Excerpted text:
============================================================

File this one under "eternal vigilance." The Daily KOS has been running weekly polling results for about a year and a half. They recently parted company with the polling firm, Research 2000 (R2K), when FiveThirtyEight found that R2K had a very poor record. If you want to know which polls are reliable, click the previous link.
Perhaps the most famous R2K poll found that large numbers of Republican voters believe outlandish things, such as the birther myth.
Yesterday DKOS announced that there were much graver problems with some of the R2K polls than mere inaccuracy.
A bit over two weeks ago, a group of statistic wizards (Mark Grebner, Michael Weissman, and Jonathan Weissman) approached me with a disturbing premise -- they had been poring over the crosstabs of the weekly Research 2000 polling we had been running, and were concerned that the numbers weren't legit.
I immediately began cooperating with their investigation, which concluded late last week. Daily Kos furnished the researchers with all available and relevant information in our possession, and we made every attempt to obtain R2K's cooperation which… was not forthcoming.

============================================================

Lines of data:
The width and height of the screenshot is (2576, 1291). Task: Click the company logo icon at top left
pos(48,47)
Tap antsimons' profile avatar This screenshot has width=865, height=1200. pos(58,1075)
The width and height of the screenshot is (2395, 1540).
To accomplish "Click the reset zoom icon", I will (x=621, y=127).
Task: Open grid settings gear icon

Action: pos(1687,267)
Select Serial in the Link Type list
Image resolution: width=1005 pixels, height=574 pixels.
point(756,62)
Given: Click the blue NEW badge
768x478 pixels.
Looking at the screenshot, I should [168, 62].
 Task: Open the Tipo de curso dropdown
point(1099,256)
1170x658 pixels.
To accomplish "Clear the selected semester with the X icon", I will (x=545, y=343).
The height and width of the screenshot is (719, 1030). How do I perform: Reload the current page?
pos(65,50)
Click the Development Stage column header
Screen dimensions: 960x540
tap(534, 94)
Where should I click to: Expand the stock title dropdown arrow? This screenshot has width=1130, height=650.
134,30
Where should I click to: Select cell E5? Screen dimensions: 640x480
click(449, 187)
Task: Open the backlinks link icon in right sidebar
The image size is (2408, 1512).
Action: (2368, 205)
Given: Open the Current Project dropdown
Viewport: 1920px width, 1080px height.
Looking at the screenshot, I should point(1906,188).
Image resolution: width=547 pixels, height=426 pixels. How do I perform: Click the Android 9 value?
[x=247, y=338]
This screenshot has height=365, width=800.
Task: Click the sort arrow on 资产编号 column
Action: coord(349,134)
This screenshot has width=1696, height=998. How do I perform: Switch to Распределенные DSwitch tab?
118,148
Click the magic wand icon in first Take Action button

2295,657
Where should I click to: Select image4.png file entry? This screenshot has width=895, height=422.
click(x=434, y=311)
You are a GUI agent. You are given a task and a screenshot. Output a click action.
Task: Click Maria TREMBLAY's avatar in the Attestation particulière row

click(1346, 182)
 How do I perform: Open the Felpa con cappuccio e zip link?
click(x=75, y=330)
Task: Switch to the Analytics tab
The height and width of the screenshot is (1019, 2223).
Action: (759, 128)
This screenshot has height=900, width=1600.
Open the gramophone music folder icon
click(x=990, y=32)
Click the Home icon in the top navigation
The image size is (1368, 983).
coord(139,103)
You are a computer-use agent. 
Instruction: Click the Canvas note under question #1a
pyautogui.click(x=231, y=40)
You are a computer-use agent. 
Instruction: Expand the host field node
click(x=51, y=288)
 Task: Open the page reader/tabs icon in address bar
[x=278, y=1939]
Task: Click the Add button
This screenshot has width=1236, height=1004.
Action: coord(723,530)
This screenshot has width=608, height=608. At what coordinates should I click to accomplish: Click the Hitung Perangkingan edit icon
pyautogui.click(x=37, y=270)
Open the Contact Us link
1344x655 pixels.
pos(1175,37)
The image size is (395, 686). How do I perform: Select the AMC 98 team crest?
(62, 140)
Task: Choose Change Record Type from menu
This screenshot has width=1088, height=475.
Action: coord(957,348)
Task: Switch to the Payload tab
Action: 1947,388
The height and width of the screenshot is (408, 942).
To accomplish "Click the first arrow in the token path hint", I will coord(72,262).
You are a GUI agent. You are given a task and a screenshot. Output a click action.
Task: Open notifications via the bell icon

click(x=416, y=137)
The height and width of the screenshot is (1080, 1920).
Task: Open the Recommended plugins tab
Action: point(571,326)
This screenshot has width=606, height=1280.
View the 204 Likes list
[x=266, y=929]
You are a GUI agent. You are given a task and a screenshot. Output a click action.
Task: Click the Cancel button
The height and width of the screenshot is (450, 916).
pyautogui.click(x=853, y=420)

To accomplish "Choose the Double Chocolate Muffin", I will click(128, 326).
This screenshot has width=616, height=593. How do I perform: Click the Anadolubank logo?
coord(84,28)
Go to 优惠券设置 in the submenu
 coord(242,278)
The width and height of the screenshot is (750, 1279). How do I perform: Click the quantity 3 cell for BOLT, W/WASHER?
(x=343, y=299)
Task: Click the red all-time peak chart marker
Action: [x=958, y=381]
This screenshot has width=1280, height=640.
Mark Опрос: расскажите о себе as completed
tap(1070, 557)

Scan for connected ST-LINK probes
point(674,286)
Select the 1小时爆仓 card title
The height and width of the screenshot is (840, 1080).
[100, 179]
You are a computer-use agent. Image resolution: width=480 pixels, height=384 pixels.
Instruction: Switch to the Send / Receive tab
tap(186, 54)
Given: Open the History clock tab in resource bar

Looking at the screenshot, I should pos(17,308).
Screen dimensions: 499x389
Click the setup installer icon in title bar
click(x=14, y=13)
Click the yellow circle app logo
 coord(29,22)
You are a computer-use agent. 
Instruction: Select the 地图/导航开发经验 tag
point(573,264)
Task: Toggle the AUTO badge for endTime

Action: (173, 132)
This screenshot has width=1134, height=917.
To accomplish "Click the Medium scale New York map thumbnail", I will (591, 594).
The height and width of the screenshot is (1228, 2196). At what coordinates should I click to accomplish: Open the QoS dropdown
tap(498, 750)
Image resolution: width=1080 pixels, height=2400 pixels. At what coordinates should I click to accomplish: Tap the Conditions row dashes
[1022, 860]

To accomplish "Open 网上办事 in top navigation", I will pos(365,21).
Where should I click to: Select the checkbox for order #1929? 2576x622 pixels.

============================================================

Short task:
Say whether each statement agrees with the polling passage, answering yes or no and quoting the deciding words: 1. FiveThirtyEight judged R2K's record to be very poor. 2. R2K cooperated with the investigation. 3. The investigation concluded early last week. The entries play no part in what comes next.

Response to this task:
1. Yes: "FiveThirtyEight found that R2K had a very poor record"
2. No: "we made every attempt to obtain R2K's cooperation which… was not forthcoming"
3. No: "their investigation, which concluded late last week"